*Work item*
Exactly the line with "Task: Open the Strathclyde Open 1 team link" and the lines that follow it, through the closing line of the entries, should be restated, with nothing left out or added.
*** Begin section ***
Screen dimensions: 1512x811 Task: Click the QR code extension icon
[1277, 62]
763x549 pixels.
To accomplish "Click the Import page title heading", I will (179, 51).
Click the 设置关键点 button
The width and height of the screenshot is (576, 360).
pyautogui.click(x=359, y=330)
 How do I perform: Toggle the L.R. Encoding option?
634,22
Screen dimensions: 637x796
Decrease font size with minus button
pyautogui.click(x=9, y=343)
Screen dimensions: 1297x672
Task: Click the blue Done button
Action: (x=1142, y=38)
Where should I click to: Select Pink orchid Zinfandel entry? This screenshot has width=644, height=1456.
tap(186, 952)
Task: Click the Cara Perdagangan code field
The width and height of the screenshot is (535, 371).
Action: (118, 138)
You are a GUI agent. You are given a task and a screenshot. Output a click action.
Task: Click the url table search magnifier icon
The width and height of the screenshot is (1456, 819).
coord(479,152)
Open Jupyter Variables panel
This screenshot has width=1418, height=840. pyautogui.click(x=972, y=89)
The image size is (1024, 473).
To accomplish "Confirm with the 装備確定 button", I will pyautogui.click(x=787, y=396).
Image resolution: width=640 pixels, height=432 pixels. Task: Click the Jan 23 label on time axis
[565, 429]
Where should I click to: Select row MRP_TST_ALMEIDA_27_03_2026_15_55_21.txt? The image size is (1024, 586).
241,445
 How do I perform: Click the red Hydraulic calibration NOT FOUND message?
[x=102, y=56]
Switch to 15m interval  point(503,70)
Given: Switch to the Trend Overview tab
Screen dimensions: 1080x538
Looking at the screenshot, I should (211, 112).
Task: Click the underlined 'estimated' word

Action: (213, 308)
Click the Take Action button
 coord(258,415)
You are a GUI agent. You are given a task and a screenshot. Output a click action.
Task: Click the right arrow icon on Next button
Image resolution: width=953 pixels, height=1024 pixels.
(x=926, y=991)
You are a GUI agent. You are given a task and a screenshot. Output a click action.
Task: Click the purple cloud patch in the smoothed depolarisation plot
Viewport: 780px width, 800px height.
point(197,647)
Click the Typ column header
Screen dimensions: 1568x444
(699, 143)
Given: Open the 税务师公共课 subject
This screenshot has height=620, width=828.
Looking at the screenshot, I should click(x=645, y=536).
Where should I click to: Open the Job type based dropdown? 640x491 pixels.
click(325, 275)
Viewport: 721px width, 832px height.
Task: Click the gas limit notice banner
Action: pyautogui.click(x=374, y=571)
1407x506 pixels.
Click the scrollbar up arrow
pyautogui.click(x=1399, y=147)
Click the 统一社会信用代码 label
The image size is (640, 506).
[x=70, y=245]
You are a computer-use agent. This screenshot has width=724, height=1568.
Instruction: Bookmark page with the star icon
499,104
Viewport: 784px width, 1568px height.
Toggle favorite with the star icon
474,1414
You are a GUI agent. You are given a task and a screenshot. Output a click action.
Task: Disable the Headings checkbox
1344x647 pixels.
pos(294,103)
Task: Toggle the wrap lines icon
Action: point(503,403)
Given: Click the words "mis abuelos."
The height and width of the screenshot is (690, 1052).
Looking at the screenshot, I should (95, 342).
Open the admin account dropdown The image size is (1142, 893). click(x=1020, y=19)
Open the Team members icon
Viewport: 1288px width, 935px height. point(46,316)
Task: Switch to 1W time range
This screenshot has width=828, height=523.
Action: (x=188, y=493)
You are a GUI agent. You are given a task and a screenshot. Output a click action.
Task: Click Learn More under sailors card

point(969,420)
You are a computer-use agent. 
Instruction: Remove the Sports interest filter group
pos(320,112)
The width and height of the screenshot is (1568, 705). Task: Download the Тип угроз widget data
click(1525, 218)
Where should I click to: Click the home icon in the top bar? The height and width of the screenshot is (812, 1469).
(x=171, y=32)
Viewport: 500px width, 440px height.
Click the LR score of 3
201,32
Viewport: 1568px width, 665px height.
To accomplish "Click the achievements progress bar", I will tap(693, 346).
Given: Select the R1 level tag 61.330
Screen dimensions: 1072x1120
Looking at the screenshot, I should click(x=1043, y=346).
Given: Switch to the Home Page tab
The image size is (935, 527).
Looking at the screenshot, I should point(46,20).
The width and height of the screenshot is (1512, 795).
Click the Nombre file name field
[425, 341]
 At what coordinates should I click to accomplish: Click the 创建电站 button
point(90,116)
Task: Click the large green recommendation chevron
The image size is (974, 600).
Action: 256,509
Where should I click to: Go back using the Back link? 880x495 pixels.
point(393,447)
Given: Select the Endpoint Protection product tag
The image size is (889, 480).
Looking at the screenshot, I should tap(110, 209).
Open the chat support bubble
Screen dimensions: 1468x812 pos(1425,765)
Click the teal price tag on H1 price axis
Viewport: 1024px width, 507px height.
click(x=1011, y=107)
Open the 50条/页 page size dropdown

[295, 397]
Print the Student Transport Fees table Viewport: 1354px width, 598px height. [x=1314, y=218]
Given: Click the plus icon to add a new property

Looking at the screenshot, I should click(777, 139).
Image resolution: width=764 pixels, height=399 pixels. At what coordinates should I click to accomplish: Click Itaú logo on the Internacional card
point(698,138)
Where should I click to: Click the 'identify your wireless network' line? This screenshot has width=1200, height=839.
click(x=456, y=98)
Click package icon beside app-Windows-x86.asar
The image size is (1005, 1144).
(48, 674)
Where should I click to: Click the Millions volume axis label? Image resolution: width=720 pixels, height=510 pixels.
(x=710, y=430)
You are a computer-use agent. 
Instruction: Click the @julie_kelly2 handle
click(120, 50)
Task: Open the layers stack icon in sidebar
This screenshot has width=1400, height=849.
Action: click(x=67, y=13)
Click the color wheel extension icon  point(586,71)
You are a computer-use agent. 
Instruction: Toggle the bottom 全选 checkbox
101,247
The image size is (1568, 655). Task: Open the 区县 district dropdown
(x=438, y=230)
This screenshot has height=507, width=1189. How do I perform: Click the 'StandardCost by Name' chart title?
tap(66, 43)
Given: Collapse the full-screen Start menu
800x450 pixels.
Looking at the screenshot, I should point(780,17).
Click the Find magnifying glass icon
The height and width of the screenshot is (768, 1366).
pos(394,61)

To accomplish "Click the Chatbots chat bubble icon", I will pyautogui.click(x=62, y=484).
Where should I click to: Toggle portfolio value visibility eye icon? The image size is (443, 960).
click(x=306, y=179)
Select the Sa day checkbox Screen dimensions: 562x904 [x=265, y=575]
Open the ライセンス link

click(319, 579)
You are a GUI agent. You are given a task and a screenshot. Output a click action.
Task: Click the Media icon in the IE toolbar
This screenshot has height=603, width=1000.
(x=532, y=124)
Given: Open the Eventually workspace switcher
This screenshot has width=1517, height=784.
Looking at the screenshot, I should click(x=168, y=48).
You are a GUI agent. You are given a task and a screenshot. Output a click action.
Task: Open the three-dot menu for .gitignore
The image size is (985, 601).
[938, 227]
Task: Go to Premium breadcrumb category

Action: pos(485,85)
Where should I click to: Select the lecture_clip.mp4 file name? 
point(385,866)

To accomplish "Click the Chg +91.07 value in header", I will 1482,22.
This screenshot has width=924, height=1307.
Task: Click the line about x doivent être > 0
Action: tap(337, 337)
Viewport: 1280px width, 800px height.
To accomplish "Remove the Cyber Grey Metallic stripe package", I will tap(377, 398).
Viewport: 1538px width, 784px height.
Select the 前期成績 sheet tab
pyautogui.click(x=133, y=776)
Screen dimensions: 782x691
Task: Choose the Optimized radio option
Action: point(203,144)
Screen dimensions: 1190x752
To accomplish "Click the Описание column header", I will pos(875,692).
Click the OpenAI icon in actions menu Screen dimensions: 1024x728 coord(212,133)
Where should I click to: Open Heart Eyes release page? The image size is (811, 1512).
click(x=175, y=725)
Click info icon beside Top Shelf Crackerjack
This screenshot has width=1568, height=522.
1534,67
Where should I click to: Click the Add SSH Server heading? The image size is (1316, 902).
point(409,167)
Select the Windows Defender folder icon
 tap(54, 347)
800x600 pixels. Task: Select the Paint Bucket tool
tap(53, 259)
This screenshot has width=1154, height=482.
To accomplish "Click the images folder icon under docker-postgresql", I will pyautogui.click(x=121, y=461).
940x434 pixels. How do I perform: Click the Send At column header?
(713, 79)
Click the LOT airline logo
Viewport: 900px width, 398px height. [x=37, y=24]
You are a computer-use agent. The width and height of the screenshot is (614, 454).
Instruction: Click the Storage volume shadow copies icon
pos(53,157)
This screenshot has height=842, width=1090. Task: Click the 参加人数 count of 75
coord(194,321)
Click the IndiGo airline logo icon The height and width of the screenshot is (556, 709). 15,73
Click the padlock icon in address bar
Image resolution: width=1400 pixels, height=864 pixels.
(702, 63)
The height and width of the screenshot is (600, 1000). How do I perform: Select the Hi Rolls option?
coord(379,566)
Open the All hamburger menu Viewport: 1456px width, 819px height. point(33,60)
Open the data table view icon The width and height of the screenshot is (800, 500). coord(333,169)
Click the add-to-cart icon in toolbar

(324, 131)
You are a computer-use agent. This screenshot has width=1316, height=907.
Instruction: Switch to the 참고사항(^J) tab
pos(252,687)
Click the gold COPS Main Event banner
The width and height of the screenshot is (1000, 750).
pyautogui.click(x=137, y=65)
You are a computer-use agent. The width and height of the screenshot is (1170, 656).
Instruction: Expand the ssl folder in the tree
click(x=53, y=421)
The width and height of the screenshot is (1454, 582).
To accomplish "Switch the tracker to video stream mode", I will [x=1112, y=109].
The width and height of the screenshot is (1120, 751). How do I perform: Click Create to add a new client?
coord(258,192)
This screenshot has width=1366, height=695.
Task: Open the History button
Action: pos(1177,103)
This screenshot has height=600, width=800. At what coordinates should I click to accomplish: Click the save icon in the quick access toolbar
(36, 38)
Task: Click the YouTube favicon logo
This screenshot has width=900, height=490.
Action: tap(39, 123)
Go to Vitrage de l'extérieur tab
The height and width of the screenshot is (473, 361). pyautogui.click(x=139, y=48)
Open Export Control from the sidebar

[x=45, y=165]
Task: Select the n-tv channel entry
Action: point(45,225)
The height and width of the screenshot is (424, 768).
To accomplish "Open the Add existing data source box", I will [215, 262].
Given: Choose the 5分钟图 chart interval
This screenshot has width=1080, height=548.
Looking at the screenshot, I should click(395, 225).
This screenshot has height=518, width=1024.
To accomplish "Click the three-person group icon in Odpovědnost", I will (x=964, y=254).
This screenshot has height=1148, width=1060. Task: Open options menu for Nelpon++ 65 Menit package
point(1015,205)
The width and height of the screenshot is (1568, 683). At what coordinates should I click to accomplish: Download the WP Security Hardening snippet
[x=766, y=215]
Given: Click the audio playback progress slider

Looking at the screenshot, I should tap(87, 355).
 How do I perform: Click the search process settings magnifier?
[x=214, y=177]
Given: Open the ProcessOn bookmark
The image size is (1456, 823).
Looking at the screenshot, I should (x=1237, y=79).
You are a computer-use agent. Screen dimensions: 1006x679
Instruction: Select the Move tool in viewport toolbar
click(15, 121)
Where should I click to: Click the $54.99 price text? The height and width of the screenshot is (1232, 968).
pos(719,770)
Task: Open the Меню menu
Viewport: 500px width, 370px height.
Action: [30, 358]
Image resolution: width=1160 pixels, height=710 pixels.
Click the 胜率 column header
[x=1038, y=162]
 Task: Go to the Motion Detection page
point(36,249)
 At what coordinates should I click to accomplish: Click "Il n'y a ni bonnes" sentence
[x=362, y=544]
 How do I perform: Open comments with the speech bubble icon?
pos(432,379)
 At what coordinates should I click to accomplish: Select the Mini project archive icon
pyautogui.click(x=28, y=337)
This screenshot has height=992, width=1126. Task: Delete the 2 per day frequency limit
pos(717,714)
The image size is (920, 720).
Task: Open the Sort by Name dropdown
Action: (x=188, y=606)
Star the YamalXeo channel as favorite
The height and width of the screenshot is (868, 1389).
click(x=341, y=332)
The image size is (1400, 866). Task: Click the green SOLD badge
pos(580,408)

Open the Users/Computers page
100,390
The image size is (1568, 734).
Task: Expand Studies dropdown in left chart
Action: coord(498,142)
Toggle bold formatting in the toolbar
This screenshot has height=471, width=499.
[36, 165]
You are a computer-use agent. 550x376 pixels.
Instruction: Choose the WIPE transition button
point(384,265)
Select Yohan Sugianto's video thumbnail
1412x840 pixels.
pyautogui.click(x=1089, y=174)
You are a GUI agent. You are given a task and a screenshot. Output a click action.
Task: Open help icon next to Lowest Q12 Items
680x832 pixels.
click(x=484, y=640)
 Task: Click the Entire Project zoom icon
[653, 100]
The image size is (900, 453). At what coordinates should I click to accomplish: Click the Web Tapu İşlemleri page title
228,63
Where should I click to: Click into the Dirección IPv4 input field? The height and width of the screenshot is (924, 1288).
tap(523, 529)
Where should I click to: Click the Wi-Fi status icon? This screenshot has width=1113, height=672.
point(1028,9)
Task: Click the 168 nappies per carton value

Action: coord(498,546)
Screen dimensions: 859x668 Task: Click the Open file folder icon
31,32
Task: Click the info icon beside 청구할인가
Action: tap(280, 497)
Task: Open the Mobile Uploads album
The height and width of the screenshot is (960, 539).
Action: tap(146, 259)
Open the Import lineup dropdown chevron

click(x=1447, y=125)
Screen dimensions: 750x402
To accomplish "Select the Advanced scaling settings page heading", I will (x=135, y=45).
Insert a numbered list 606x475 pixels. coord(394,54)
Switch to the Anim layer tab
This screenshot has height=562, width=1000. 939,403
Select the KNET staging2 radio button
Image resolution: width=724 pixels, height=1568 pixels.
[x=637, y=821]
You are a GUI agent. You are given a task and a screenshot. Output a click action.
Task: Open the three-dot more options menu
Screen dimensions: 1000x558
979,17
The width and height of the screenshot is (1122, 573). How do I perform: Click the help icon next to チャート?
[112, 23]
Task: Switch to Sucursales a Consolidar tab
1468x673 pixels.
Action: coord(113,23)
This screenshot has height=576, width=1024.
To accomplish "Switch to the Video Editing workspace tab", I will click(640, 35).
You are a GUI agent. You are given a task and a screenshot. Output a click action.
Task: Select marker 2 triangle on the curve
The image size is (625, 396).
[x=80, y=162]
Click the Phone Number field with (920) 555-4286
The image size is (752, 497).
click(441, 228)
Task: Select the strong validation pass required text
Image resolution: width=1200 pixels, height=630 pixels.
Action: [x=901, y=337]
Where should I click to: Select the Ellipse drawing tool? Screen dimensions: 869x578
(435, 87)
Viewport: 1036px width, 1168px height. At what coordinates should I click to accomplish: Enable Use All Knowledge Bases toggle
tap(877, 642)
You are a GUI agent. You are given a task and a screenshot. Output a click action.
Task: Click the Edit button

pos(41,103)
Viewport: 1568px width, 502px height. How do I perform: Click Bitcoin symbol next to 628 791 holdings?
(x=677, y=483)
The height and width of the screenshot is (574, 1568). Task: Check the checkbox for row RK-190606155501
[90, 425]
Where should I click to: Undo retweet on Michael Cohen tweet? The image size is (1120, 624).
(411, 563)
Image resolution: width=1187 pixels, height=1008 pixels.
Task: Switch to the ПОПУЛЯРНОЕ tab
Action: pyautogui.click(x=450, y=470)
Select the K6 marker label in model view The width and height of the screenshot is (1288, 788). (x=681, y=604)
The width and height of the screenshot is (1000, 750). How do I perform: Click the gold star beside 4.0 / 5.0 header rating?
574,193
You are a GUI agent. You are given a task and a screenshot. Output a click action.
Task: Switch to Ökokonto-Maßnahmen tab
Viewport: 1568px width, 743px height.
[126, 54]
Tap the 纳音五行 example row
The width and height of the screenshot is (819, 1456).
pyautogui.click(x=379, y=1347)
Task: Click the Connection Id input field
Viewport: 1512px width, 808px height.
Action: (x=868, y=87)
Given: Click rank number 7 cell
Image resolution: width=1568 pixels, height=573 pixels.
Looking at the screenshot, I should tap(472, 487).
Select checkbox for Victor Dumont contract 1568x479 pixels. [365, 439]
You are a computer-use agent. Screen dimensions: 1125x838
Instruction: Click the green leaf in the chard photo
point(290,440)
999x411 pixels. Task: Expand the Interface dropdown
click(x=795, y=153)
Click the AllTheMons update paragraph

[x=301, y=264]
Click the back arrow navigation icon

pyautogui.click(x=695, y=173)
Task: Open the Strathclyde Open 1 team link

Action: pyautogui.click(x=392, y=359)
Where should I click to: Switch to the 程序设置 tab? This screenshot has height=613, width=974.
*** End section ***
*Response*
Task: Open the Strathclyde Open 1 team link

Action: pyautogui.click(x=392, y=359)
Where should I click to: Switch to the 程序设置 tab? This screenshot has height=613, width=974.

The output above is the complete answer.